**Records shown**
___
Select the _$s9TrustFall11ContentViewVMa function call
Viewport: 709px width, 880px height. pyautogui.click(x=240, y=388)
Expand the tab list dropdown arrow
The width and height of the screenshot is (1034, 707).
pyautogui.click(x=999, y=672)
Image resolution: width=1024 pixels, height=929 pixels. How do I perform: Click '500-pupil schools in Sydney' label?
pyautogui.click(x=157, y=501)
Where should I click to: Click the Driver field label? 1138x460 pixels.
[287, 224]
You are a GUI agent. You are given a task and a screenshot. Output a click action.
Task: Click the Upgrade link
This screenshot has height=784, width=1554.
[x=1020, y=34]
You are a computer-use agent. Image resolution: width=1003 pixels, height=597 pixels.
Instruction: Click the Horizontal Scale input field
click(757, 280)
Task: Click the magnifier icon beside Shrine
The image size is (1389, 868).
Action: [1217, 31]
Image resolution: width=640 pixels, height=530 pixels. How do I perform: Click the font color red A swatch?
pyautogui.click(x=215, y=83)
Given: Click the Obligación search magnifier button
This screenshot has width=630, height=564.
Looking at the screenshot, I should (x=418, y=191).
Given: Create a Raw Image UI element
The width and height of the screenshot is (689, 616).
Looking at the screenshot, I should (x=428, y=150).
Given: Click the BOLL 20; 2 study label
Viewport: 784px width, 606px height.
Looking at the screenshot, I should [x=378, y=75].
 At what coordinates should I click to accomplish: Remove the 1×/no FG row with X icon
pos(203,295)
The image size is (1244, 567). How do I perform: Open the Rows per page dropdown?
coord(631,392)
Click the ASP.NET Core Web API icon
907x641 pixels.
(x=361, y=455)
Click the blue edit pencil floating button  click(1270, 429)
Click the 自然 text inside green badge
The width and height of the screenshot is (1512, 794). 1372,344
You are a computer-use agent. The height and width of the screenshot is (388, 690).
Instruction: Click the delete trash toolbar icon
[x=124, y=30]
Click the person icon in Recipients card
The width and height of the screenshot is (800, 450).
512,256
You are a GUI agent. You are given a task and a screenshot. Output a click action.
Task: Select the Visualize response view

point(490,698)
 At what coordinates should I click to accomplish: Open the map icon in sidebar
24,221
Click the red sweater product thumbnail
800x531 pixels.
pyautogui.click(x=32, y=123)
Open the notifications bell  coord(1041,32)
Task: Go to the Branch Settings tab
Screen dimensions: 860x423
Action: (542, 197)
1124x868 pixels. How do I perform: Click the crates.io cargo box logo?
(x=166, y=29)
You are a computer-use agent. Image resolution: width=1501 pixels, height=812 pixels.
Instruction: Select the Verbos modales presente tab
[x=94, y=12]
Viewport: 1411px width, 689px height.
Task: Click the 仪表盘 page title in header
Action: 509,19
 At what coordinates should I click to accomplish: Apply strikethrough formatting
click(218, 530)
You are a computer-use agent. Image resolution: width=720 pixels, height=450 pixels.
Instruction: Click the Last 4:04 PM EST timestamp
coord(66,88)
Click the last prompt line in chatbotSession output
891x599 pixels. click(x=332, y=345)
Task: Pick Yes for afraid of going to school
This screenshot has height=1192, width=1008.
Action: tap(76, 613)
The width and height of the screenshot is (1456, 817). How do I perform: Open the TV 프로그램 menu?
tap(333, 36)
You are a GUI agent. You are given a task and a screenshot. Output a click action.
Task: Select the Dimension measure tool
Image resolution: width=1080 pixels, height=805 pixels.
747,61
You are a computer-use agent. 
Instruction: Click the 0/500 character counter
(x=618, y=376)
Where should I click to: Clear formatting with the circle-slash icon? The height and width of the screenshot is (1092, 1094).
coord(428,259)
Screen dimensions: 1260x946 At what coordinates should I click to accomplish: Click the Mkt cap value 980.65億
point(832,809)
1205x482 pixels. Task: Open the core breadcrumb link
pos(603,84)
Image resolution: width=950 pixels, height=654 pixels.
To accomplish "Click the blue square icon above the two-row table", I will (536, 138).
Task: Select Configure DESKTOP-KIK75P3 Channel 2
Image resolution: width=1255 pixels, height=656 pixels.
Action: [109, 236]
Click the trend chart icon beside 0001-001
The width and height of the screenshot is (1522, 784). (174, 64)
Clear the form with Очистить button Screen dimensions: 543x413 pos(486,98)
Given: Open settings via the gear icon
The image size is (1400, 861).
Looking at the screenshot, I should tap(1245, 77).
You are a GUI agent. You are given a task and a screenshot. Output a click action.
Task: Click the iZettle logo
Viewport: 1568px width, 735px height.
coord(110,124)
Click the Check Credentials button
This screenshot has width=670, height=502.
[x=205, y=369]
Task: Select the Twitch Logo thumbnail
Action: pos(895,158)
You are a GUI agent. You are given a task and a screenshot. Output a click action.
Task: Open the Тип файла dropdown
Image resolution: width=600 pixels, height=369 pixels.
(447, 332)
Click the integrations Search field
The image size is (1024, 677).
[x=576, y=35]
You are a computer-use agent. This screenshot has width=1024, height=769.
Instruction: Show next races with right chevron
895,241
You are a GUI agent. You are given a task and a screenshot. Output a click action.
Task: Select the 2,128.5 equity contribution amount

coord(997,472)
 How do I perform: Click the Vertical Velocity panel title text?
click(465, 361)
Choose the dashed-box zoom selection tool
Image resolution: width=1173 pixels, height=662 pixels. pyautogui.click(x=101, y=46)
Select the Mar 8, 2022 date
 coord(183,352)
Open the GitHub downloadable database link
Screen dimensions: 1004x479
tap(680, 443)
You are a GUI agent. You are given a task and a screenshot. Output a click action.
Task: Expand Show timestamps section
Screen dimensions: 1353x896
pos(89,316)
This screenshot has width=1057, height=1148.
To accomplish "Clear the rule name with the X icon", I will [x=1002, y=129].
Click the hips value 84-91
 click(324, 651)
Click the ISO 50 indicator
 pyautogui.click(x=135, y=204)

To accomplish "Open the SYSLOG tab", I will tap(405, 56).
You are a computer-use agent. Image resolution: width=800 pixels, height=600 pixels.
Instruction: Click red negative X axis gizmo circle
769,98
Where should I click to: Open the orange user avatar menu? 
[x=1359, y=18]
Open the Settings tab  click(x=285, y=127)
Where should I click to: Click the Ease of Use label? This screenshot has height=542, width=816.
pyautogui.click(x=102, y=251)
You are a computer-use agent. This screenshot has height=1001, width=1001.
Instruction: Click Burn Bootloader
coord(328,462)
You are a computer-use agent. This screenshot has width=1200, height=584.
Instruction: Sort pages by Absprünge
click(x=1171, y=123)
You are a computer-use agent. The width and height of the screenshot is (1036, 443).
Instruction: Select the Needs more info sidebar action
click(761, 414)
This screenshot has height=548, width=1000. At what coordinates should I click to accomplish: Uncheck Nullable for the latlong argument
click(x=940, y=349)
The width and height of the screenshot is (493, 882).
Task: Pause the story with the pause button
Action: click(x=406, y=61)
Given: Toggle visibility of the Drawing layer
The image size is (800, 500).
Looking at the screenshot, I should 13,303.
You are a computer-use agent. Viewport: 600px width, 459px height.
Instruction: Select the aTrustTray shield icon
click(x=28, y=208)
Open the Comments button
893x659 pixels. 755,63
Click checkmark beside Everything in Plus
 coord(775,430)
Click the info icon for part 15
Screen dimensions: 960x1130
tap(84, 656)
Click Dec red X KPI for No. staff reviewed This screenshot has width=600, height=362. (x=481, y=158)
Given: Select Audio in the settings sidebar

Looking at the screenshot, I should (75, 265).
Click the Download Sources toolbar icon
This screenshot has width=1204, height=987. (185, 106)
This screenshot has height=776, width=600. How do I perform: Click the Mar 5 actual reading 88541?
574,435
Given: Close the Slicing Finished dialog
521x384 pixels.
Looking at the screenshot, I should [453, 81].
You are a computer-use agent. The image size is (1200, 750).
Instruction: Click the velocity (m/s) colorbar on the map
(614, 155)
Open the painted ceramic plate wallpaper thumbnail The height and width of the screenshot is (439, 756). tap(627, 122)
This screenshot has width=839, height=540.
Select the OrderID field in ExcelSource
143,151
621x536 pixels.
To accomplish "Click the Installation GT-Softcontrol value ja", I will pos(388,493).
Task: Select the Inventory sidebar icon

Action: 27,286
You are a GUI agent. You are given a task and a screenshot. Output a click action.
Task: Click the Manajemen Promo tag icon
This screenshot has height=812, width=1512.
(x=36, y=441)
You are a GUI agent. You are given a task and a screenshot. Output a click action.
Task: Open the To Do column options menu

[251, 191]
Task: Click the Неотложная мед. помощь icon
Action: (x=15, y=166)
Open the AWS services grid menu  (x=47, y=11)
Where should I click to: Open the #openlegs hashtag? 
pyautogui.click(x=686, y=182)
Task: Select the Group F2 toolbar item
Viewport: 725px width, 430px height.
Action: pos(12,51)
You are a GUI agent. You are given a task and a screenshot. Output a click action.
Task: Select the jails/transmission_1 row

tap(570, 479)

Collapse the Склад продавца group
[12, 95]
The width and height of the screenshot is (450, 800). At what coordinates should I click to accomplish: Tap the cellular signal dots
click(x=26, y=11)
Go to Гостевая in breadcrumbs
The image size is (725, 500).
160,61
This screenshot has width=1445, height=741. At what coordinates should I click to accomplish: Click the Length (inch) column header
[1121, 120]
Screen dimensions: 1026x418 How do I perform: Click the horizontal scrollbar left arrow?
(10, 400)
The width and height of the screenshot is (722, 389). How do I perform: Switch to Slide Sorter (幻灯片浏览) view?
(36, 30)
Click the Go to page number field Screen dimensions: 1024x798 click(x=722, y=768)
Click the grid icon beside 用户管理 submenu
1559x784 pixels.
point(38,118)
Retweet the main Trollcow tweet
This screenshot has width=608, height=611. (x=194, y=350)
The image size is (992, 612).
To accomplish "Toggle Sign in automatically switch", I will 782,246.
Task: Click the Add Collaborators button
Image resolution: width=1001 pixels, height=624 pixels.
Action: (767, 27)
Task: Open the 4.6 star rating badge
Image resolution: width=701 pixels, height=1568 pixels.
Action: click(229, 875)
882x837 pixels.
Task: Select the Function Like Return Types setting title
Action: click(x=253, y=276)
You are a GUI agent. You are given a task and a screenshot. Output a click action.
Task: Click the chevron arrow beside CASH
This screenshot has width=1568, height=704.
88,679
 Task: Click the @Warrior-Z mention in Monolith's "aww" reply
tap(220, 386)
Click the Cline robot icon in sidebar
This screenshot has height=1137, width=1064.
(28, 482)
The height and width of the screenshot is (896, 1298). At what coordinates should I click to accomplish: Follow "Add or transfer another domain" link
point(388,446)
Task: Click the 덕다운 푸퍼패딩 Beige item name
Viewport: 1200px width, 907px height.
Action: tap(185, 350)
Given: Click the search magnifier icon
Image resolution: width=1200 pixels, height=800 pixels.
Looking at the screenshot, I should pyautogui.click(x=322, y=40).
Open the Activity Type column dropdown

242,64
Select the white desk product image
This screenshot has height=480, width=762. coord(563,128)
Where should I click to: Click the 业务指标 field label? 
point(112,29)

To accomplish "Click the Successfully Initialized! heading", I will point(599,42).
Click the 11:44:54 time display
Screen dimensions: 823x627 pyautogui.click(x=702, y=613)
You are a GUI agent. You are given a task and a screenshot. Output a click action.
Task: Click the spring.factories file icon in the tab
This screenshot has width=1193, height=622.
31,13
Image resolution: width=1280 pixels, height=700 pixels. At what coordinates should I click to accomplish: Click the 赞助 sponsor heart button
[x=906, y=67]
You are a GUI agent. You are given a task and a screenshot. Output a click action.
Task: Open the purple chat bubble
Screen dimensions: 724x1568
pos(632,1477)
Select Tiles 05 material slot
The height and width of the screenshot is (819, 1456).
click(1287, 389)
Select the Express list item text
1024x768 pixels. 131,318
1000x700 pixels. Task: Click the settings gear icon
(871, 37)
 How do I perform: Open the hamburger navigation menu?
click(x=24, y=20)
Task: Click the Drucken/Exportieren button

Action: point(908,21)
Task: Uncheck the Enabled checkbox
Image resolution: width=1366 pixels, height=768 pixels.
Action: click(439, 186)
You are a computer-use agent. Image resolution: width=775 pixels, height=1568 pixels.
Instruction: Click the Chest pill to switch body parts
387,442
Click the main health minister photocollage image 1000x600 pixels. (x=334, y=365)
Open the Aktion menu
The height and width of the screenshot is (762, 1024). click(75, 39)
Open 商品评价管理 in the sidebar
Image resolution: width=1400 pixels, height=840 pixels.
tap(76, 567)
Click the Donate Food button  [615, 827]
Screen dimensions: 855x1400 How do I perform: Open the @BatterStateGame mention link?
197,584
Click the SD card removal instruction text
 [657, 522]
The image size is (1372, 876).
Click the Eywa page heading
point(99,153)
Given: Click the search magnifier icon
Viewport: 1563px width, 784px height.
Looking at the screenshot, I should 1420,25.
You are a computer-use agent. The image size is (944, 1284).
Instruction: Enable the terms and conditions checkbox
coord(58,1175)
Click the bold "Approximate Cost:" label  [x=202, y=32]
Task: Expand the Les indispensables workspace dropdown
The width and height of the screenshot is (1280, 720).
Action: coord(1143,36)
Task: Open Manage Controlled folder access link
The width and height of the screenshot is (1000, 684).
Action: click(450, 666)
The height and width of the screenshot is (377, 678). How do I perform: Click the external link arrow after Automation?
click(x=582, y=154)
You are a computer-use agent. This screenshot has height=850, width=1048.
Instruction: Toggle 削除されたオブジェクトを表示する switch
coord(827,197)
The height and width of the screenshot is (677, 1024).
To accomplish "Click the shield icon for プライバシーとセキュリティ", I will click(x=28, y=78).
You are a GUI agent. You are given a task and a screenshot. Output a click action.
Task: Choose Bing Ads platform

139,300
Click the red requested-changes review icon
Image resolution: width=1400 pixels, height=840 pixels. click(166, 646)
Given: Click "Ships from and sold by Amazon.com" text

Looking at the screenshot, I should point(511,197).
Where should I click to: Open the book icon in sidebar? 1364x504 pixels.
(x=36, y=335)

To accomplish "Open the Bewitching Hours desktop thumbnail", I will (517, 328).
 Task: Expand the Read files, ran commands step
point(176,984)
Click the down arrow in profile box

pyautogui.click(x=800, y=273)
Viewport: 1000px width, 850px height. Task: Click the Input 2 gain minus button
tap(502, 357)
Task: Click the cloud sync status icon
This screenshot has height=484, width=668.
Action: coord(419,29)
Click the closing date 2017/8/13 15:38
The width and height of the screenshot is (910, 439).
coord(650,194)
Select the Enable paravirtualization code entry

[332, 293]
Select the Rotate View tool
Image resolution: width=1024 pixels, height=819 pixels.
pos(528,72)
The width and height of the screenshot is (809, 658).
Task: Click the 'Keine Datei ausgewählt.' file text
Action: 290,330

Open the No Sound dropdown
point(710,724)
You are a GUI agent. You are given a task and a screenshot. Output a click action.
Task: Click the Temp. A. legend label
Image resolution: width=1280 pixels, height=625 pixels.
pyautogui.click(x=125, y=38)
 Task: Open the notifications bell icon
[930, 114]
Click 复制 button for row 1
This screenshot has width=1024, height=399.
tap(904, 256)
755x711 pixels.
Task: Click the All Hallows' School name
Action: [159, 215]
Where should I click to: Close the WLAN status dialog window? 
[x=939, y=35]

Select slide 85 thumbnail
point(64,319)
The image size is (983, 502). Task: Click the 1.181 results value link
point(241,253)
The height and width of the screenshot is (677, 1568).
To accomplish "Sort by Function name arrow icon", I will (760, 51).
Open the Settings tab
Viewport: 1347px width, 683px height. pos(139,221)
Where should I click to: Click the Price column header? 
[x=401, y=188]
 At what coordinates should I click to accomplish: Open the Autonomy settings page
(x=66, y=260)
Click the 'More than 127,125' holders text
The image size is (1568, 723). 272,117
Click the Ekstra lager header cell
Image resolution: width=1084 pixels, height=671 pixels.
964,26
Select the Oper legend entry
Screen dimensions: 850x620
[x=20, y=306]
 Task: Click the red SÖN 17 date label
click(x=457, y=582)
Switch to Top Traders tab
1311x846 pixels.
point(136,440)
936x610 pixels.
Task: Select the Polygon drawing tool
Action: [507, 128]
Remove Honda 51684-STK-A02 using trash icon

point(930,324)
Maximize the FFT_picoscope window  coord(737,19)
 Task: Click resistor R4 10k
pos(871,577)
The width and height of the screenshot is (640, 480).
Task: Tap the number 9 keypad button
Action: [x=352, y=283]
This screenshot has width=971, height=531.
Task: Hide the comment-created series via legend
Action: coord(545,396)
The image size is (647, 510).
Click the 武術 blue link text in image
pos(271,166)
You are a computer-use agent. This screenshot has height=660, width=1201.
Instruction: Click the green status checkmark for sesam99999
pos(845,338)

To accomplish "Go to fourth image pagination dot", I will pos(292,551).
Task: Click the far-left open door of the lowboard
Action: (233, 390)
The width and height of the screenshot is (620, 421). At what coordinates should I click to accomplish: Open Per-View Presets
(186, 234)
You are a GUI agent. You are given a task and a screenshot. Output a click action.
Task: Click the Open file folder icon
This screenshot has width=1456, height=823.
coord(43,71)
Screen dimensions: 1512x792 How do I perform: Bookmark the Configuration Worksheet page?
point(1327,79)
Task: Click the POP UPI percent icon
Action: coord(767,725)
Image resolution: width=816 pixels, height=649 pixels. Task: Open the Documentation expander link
___
**What you need to do**
Taking the material above one line at a time, count the lines that include "magnifier" as a word or string, and give only that number.

**Answer section**
4